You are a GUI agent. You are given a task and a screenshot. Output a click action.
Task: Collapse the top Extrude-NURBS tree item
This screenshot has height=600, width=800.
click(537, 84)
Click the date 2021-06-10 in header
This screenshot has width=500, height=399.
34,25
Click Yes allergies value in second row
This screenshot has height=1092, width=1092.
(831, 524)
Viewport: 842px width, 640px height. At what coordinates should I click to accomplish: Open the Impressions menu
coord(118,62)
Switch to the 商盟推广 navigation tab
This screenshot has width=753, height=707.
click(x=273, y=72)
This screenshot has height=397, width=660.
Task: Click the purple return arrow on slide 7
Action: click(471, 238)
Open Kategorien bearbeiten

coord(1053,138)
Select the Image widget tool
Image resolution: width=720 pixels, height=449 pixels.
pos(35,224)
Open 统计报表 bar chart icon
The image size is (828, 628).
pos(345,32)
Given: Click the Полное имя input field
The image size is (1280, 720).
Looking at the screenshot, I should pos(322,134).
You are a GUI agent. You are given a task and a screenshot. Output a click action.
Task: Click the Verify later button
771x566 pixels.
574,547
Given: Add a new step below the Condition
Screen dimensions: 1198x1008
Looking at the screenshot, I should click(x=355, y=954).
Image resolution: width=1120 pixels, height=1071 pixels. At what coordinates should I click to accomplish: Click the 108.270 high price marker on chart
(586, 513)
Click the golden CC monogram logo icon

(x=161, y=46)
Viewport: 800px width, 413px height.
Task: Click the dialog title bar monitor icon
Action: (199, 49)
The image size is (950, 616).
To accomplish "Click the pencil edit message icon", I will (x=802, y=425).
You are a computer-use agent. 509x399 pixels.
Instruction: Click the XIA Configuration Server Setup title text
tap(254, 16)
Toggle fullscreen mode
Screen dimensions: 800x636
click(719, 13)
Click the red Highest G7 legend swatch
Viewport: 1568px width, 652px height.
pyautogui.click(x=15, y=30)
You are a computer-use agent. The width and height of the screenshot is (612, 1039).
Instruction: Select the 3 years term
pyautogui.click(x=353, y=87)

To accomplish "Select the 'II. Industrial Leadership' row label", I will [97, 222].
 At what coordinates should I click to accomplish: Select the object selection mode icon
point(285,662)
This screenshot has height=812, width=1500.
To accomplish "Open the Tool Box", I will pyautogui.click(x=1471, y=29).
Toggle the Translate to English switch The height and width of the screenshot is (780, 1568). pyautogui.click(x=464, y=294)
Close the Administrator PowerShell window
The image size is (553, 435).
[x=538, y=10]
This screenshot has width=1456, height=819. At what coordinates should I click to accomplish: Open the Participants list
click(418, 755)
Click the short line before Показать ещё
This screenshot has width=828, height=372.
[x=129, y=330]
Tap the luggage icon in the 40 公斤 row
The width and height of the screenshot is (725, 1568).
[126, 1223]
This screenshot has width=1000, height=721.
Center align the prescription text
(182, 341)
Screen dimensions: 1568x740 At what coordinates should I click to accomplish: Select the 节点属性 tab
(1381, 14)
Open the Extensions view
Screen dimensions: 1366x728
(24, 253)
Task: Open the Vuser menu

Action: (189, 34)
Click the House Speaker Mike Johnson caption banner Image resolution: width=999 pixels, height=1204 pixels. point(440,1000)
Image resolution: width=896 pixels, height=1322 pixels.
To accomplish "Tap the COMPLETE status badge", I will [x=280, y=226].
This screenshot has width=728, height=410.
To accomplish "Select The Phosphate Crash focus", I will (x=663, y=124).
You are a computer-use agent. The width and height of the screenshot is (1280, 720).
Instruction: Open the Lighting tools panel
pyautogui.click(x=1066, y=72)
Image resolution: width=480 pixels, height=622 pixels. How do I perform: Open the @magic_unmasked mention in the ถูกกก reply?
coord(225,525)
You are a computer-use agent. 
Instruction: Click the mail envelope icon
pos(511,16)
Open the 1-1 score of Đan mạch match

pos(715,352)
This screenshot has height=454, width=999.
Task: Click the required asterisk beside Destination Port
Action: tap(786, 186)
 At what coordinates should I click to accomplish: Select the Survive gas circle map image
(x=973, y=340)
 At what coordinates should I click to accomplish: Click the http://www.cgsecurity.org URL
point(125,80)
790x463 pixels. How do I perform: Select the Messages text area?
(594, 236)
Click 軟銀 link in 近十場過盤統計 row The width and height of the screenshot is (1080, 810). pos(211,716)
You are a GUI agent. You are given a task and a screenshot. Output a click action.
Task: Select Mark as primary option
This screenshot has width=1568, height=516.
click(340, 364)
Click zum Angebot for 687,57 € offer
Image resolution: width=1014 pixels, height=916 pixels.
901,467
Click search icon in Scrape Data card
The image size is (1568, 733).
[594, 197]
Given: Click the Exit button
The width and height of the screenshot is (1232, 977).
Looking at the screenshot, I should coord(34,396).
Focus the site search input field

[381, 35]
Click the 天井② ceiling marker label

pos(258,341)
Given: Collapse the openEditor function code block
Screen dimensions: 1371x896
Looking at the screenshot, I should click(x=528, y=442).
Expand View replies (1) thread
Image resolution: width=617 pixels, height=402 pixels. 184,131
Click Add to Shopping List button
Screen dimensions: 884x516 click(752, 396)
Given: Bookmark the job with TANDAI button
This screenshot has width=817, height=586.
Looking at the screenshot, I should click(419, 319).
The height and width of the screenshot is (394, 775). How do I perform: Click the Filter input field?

━━━━━━

Directions >> All the material above should be copied word for word.

Task answer >>
You are a GUI agent. You are given a task and a screenshot. Output a click action.
Task: Collapse the top Extrude-NURBS tree item
This screenshot has height=600, width=800.
click(537, 84)
Click the date 2021-06-10 in header
This screenshot has width=500, height=399.
34,25
Click Yes allergies value in second row
This screenshot has height=1092, width=1092.
(831, 524)
Viewport: 842px width, 640px height. At what coordinates should I click to accomplish: Open the Impressions menu
coord(118,62)
Switch to the 商盟推广 navigation tab
This screenshot has width=753, height=707.
click(x=273, y=72)
This screenshot has height=397, width=660.
Task: Click the purple return arrow on slide 7
Action: click(471, 238)
Open Kategorien bearbeiten

coord(1053,138)
Select the Image widget tool
Image resolution: width=720 pixels, height=449 pixels.
pos(35,224)
Open 统计报表 bar chart icon
The image size is (828, 628).
pos(345,32)
Given: Click the Полное имя input field
The image size is (1280, 720).
Looking at the screenshot, I should pos(322,134).
You are a GUI agent. You are given a task and a screenshot. Output a click action.
Task: Click the Verify later button
771x566 pixels.
574,547
Given: Add a new step below the Condition
Screen dimensions: 1198x1008
Looking at the screenshot, I should click(x=355, y=954).
Image resolution: width=1120 pixels, height=1071 pixels. At what coordinates should I click to accomplish: Click the 108.270 high price marker on chart
(586, 513)
Click the golden CC monogram logo icon

(x=161, y=46)
Viewport: 800px width, 413px height.
Task: Click the dialog title bar monitor icon
Action: (199, 49)
The image size is (950, 616).
To accomplish "Click the pencil edit message icon", I will (x=802, y=425).
You are a computer-use agent. 509x399 pixels.
Instruction: Click the XIA Configuration Server Setup title text
tap(254, 16)
Toggle fullscreen mode
Screen dimensions: 800x636
click(719, 13)
Click the red Highest G7 legend swatch
Viewport: 1568px width, 652px height.
pyautogui.click(x=15, y=30)
You are a computer-use agent. The width and height of the screenshot is (612, 1039).
Instruction: Select the 3 years term
pyautogui.click(x=353, y=87)

To accomplish "Select the 'II. Industrial Leadership' row label", I will [97, 222].
 At what coordinates should I click to accomplish: Select the object selection mode icon
point(285,662)
This screenshot has height=812, width=1500.
To accomplish "Open the Tool Box", I will pyautogui.click(x=1471, y=29).
Toggle the Translate to English switch The height and width of the screenshot is (780, 1568). pyautogui.click(x=464, y=294)
Close the Administrator PowerShell window
The image size is (553, 435).
[x=538, y=10]
This screenshot has width=1456, height=819. At what coordinates should I click to accomplish: Open the Participants list
click(418, 755)
Click the short line before Показать ещё
This screenshot has width=828, height=372.
[x=129, y=330]
Tap the luggage icon in the 40 公斤 row
The width and height of the screenshot is (725, 1568).
[126, 1223]
This screenshot has width=1000, height=721.
Center align the prescription text
(182, 341)
Screen dimensions: 1568x740 At what coordinates should I click to accomplish: Select the 节点属性 tab
(1381, 14)
Open the Extensions view
Screen dimensions: 1366x728
(24, 253)
Task: Open the Vuser menu

Action: (189, 34)
Click the House Speaker Mike Johnson caption banner Image resolution: width=999 pixels, height=1204 pixels. point(440,1000)
Image resolution: width=896 pixels, height=1322 pixels.
To accomplish "Tap the COMPLETE status badge", I will [x=280, y=226].
This screenshot has width=728, height=410.
To accomplish "Select The Phosphate Crash focus", I will (x=663, y=124).
You are a computer-use agent. The width and height of the screenshot is (1280, 720).
Instruction: Open the Lighting tools panel
pyautogui.click(x=1066, y=72)
Image resolution: width=480 pixels, height=622 pixels. How do I perform: Open the @magic_unmasked mention in the ถูกกก reply?
coord(225,525)
You are a computer-use agent. 
Instruction: Click the mail envelope icon
pos(511,16)
Open the 1-1 score of Đan mạch match

pos(715,352)
This screenshot has height=454, width=999.
Task: Click the required asterisk beside Destination Port
Action: tap(786, 186)
 At what coordinates should I click to accomplish: Select the Survive gas circle map image
(x=973, y=340)
 At what coordinates should I click to accomplish: Click the http://www.cgsecurity.org URL
point(125,80)
790x463 pixels. How do I perform: Select the Messages text area?
(594, 236)
Click 軟銀 link in 近十場過盤統計 row The width and height of the screenshot is (1080, 810). pos(211,716)
You are a GUI agent. You are given a task and a screenshot. Output a click action.
Task: Select Mark as primary option
This screenshot has width=1568, height=516.
click(340, 364)
Click zum Angebot for 687,57 € offer
Image resolution: width=1014 pixels, height=916 pixels.
901,467
Click search icon in Scrape Data card
The image size is (1568, 733).
[594, 197]
Given: Click the Exit button
The width and height of the screenshot is (1232, 977).
Looking at the screenshot, I should coord(34,396).
Focus the site search input field

[381, 35]
Click the 天井② ceiling marker label

pos(258,341)
Given: Collapse the openEditor function code block
Screen dimensions: 1371x896
Looking at the screenshot, I should click(x=528, y=442).
Expand View replies (1) thread
Image resolution: width=617 pixels, height=402 pixels. 184,131
Click Add to Shopping List button
Screen dimensions: 884x516 click(752, 396)
Given: Bookmark the job with TANDAI button
This screenshot has width=817, height=586.
Looking at the screenshot, I should click(419, 319).
The height and width of the screenshot is (394, 775). How do I perform: Click the Filter input field?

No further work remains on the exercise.